_Extract_
_____
The model has correctly classified 7916 images. The mean estimated uncertainty is \(\sigma_{correct} =\) 0.1021673. The standard deviation of the uncertainty estimates in the correctly classified cases is 0.0780871.
In the following we will visualize the relationships between our variabels. We start by examining the empirical distribution of the uncertainty estimates \(\hat{\sigma}_k\):
# Distribution of estimated uncertainty
p1 <- df %>%
ggplot(aes(x=uncertainty)) +
geom_histogram(col="grey", bins = 50, alpha=.5) +
ggtitle("Distribution of estimated uncertainty")
p1
The distribution appears to be bimodal. By grouping the uncertainty estimates by
correct (i.e. if the label was correctly predicted or not), we can find out how the predictions contribute to the uncertainty distribution:
#Distribution of estimated uncertainty by prediction
p2 <- df %>%
ggplot(aes(x=uncertainty, col=as.factor(correct))) +
geom_freqpoly(alpha=.7) +
ggtitle("Distribution of estimated uncertainty by classification") +
scale_color_discrete(name="Prediction",
breaks=c("0", "1"),
labels=c("0: Incorrect", "1: Correct"))
_____
_Data supplied_
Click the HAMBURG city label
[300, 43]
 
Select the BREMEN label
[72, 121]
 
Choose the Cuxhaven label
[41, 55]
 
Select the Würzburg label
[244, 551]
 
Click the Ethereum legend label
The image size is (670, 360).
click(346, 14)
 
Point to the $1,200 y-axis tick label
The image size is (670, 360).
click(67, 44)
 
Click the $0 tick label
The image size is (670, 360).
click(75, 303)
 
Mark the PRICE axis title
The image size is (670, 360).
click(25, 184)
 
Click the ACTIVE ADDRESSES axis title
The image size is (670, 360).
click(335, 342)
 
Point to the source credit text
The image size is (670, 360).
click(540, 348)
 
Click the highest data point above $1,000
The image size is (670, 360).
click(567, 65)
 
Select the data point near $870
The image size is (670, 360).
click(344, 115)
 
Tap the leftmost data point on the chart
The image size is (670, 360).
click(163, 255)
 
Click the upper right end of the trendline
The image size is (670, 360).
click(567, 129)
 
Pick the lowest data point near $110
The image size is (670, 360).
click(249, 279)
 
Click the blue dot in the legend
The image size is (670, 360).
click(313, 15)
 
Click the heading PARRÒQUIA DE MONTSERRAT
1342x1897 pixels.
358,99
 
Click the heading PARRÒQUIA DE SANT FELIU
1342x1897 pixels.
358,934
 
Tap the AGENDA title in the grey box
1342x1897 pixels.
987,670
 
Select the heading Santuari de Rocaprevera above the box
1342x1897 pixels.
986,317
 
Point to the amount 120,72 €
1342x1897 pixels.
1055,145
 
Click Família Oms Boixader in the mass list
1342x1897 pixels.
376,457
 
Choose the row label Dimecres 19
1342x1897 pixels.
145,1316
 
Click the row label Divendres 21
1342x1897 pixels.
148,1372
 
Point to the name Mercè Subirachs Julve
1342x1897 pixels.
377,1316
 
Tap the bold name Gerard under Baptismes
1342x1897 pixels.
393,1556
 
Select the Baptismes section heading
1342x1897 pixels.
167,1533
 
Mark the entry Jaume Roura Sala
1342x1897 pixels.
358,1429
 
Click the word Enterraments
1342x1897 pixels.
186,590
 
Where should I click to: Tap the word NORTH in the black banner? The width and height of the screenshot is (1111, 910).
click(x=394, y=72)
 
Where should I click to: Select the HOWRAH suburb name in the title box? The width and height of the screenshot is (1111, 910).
_____
_Required work_
(A) Name every function called in the first code block of the uncertainty-estimate text, the one that draws the histogram.
(B) Extend the text on the model's uncertainty estimates, starting right after its final line of code.

_Final answers_
(A) ggplot, aes, geom_histogram, ggtitle

(B)
p2
## `stat_bin()` using `bins = 30`. Pick better value with `binwidth`.
The blue line corresponds to the correct predictions, the red line corresponds to incorrect predictions. We see that the incorrect predictions are centered around a higher associated uncertainty, whereas far more of the correctly predicted classes are concentrated around a low uncertainty value. The incorrect classifications greatly contribute to the bimodality, but it is also present in the distribution of uncertainty for the correct classifications. The following kernel density estimate plot (using a Gaussian kernel) gives us an idea of how the distributions compare to eachother:
# KDE by correct prediction
p3 <- df %>%
ggplot(aes(x=uncertainty)) +
geom_density(data=subset(df, correct==0), fill="red", alpha=I(.2)) +
geom_density(data=subset(df, correct==1), fill="turquoise", alpha=I(.2)) +
ggtitle("Kernel density estimates of uncertainty distribution")
p3
The boxplot gives us yet another way to visualize the difference between uncertainty distributions by predictive ability:
# Boxplot of uncertainties for correct vs. incorrect
p4 <- df %>%
ggplot(aes(x=as.factor(correct), y=uncertainty)) +
geom_boxplot(aes(fill=as.factor(correct)), alpha=.7) +
labs(x="correct") +
ggtitle("Boxplot of uncertainty distribution by correct/incorrect") +
scale_fill_discrete(name="Prediction",
breaks=c("0", "1"),
labels=c("0: Incorrect", "1: Correct"))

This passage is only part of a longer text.